In this paper we have examined the benefit of sexual recombination in evolutionary optimization on the fitness function \(\textsc {om}_{[{\sigma ^2}]}\). The noise-free function (\(\textsc {om}_{[{0}]}\)) is efficiently optimized by a simple hillclimber in \(\varTheta (n \log n)\) steps (this well-known statement follows from a coupon collector argument). Corollary 5 asserts that mutation-only (and by extension, simple hillclimbers) cannot optimize \(\textsc {om}_{[{\sigma ^2}]}\) in polynomial time without using some kind of resampling strategy to reduce the variance. The intuitive reason for this is that the probability of generating and accepting a worse individual becomes larger than the probability of generating and accepting a better individual: mutation has a bias towards bit strings with about as many 0s as 1s, and for high noise the probability of accepting slightly worse individuals is about 1 / 2. Thus, mutation-only evolutionary algorithms do not scale gracefully in the sense that they cannot optimize noisy functions in polynomial time when the noise intensity is sufficiently high.
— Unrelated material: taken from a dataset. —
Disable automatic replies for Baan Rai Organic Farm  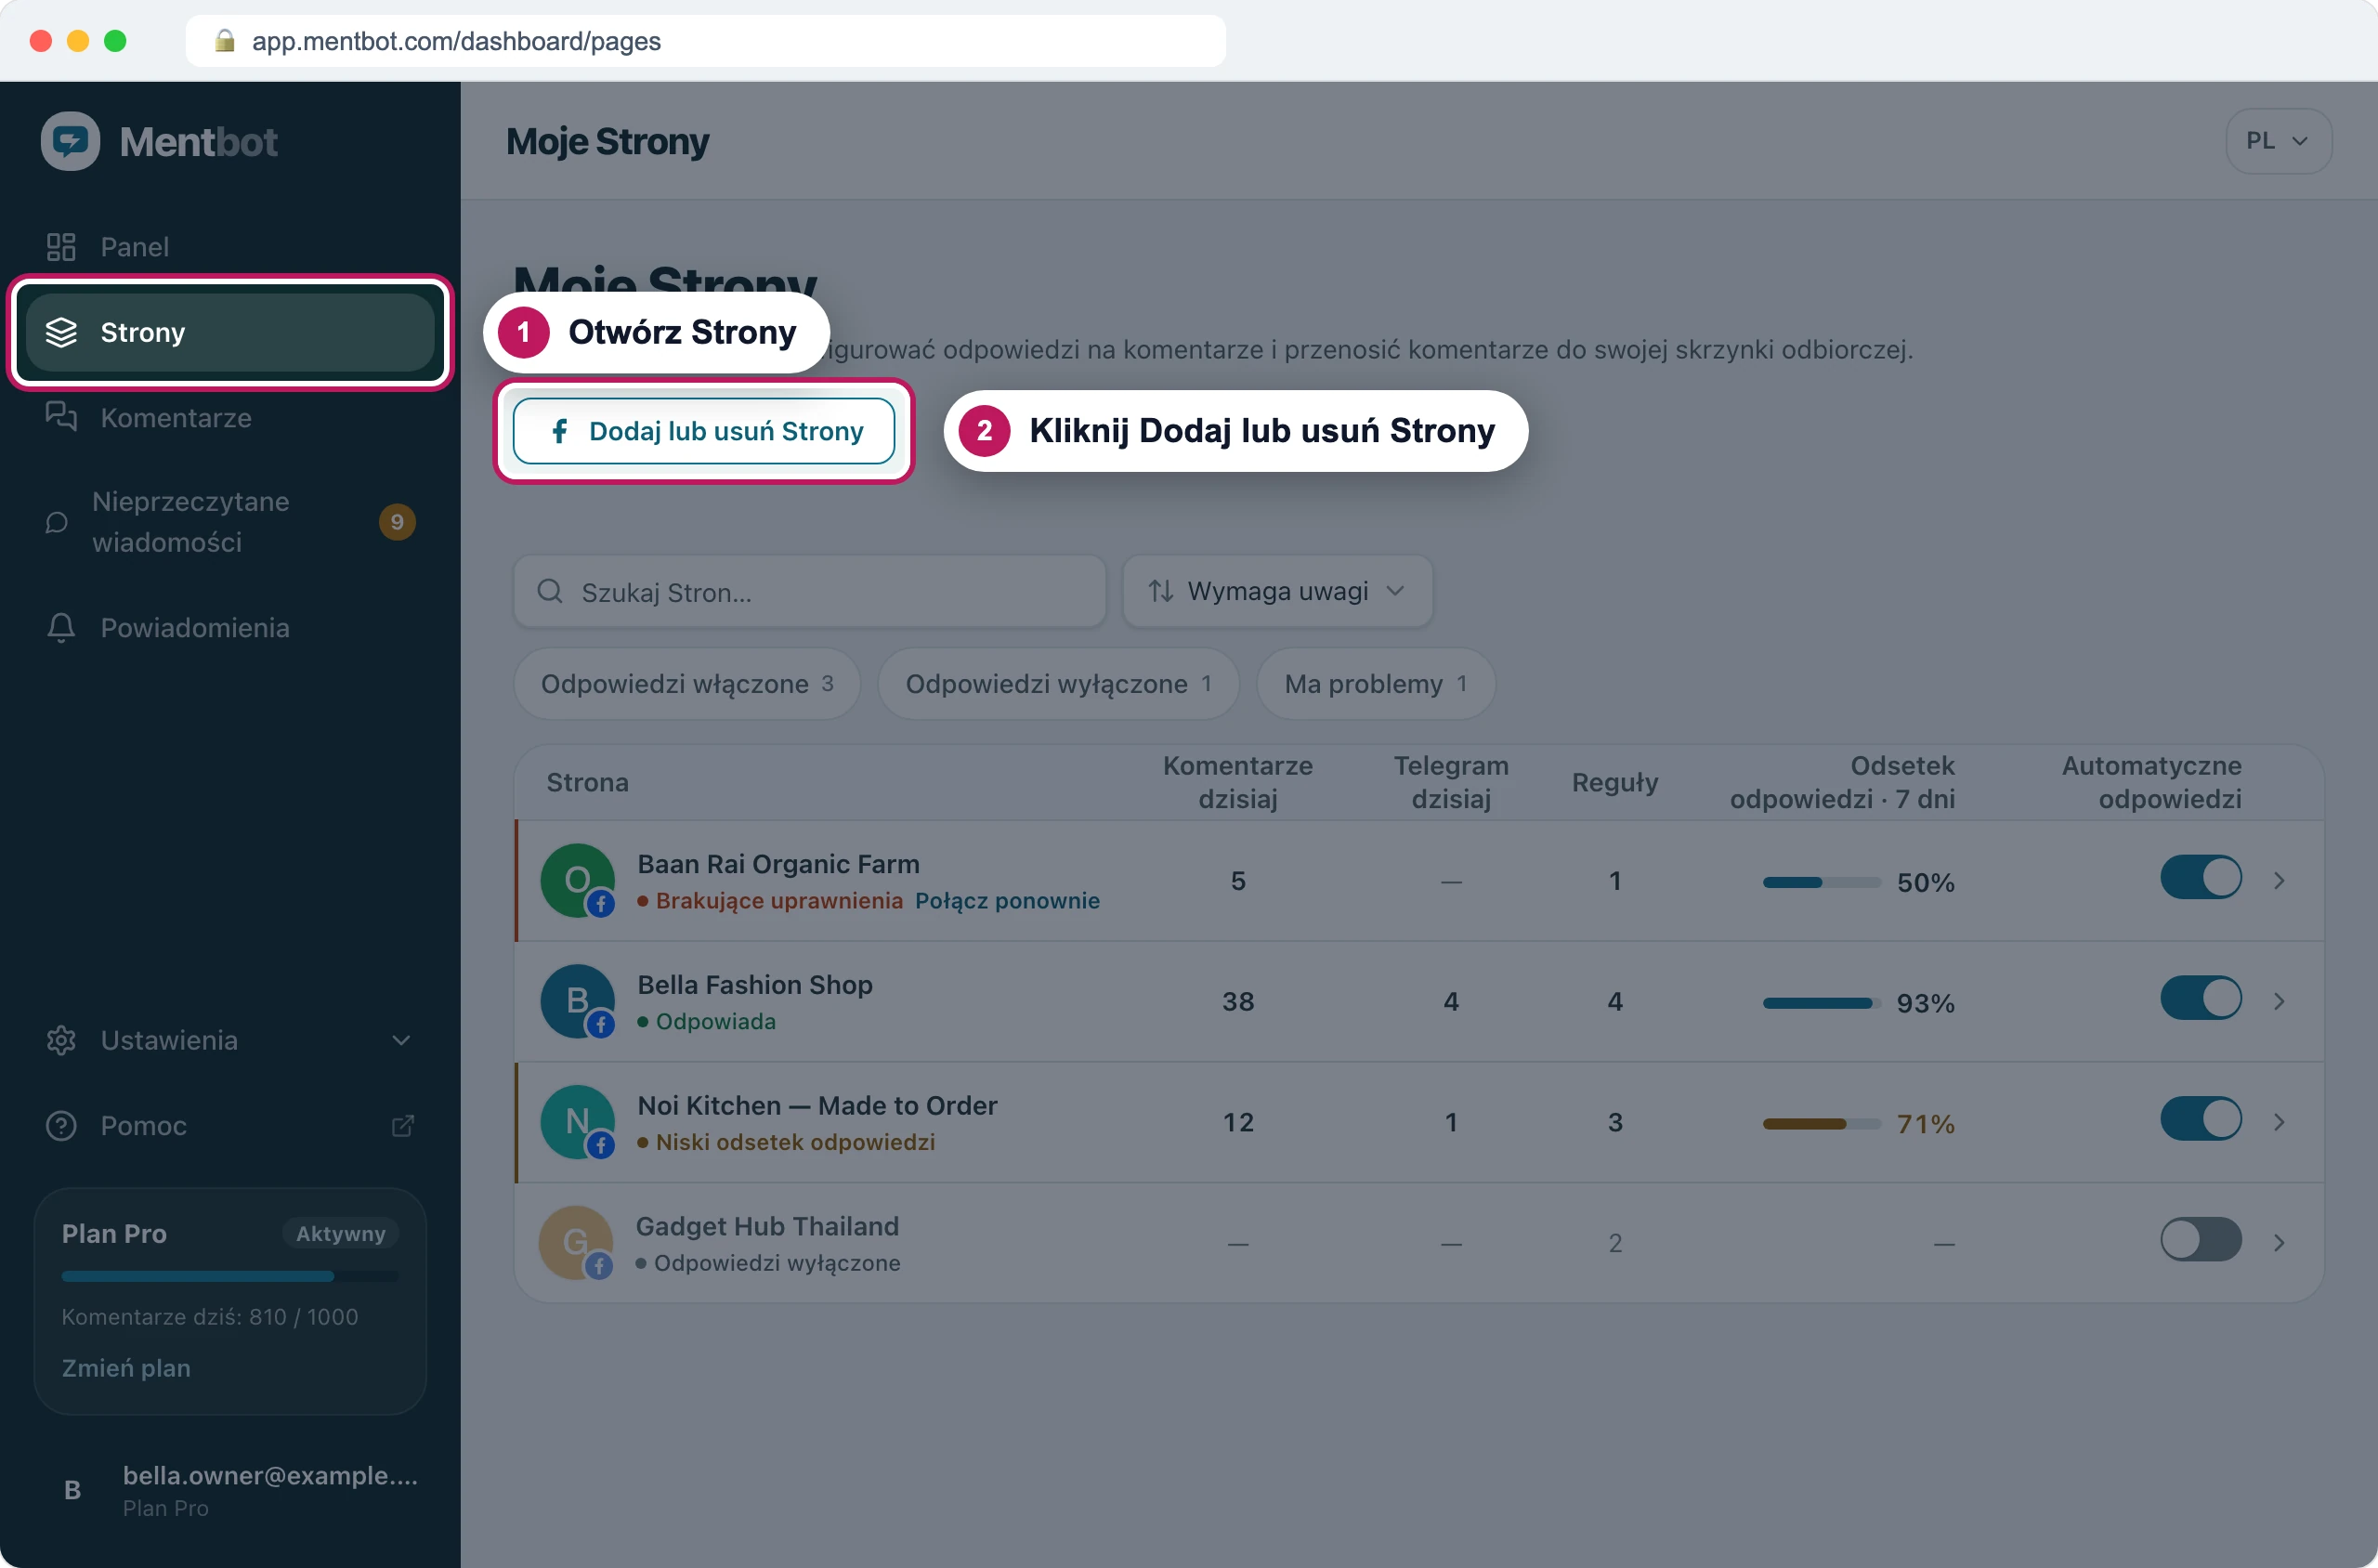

On the other hand, we proved that a genetic algorithm that uses gene pool recombination can always optimize noisy OneMax (\(\textsc {om}_{[{\sigma ^2}]}\)) in expected polynomial time, subject only to the condition that the noise variance \(\sigma ^2\) is bounded by some polynomial in n. Intuitively, the cGA can leverage the sexual operation of gene pool recombination to average out the noise and follow the underlying objective function signal.

Our results highlight the importance of understanding the influence of different search operators in uncertain environments, and suggest that algorithms such as the compact genetic algorithm that use some kind of recombination are able to scale gracefully with noise.